Although both beta-blockade (BB) and endoscopic variceal
ligation (EVL) are used for primary prevention of variceal
bleeding (VB) in patients with
cirrhosis with moderate to large
esophageal varices (EVs), the more cost-effective option is uncertain. We created a Markov decision model to compare BB and EVL in such patients, examining both cost-effectiveness (cost per life year [LY]) and cost-utility (cost per quality-adjusted life year [QALY]). Outcomes included cost per LY, cost per QALY, proportions of persons with VB,
TIPS, and all-cause mortality. EVL and BB were compared using the incremental cost-effectiveness ratio (ICER) and incremental cost-utility ratio (ICUR).

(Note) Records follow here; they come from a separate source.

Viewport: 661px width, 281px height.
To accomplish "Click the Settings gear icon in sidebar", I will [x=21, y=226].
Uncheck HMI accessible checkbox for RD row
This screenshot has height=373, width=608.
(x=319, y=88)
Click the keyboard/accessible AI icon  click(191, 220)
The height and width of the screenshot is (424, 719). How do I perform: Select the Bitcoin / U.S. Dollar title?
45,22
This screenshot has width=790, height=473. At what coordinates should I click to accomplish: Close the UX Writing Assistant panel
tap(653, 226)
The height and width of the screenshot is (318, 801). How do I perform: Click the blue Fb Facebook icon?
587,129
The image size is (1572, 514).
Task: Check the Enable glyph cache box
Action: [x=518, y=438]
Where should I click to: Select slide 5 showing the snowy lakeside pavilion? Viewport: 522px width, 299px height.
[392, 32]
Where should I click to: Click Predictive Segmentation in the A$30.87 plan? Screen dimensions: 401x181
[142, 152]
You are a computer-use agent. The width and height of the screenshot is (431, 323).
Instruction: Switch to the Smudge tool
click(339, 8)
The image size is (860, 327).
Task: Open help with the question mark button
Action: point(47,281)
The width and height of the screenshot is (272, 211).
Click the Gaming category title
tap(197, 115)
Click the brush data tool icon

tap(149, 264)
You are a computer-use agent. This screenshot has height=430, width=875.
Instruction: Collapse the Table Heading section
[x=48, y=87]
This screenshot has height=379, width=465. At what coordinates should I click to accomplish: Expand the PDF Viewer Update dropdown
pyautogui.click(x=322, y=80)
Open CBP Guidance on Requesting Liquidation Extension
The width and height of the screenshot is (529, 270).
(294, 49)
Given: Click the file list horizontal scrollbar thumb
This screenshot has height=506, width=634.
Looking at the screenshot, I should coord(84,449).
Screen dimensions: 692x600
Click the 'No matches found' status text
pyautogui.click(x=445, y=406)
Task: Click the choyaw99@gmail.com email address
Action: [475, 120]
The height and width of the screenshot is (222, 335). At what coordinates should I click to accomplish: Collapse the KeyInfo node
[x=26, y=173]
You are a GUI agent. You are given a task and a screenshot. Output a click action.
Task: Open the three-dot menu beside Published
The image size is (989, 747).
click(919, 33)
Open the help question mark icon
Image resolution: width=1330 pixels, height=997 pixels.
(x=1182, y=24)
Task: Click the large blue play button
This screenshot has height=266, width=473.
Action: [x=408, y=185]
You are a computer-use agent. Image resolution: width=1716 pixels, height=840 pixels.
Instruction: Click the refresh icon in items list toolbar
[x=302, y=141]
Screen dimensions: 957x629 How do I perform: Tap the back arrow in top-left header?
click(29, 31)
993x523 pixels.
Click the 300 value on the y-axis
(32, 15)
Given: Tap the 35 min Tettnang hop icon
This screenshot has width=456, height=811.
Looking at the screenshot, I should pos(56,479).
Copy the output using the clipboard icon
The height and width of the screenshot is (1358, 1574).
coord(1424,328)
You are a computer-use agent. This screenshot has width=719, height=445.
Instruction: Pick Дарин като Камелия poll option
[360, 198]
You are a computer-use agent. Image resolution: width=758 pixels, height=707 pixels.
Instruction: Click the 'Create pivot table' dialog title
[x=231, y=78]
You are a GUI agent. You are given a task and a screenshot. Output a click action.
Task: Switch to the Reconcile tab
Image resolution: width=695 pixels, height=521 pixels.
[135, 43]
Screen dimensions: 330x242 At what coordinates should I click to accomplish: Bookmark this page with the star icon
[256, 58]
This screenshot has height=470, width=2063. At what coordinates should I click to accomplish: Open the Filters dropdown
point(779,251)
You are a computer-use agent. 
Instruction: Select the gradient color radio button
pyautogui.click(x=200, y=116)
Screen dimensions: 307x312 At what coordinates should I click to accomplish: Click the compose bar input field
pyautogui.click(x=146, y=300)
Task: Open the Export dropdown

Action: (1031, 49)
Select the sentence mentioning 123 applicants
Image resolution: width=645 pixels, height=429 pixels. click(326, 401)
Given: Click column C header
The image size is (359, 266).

When considering only LYs, initial EVL exceeds the benchmark of 50,000 dollars/LY, with an ICER of 98,407 dollars. However, when quality of life (QoL) is considered, EVL is cost-effective compared to BB (ICUR of 25,548 dollars/QALY). In sensitivity analysis, EVL is cost-effective if the yearly risk of EV
bleeding is > or = 0.26 (base case 0.15), the relative risk of
bleeding on BB is > or = 0.69 (base case 0.58), or if the relative risk of
bleeding with EVL is < 0.27 (base case 0.35). The ICUR favored EVL unless the relative risk of
bleeding on BB is < 0.46, the relative risk of
bleeding with EVL is > 0.46, or the time horizon is < or = 24 months. Whether EVL is "cost-effective" relative to BB
therapy for primary prevention of EV
bleeding depends on whether LYs or QALYs are considered. If only LYs are considered, then EVL is not cost-effective compared to BB
therapy; however, if QoL is considered, then EVL is cost-effective.